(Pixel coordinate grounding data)
..............................
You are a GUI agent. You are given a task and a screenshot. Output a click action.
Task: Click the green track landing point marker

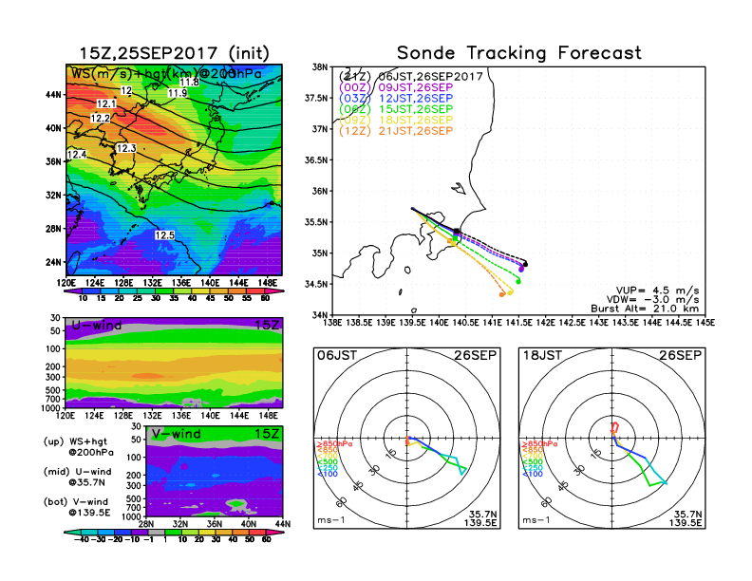[x=518, y=281]
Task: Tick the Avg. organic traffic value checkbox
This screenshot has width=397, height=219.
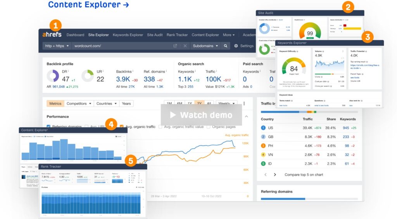Action: (161, 127)
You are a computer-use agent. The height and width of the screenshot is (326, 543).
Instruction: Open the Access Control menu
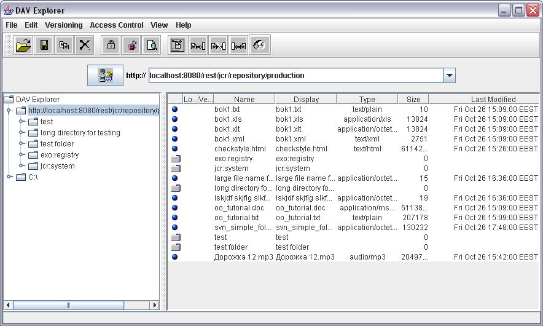[116, 25]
..............................
Problem requirements
Begin at the line containing "You are a computer-use" and stop at the last line of the data. Repeat only those lines, exactly, and leave out the pictures.

Expected output
You are a computer-use agent. The height and width of the screenshot is (326, 543).
Instruction: Open the Access Control menu
[116, 25]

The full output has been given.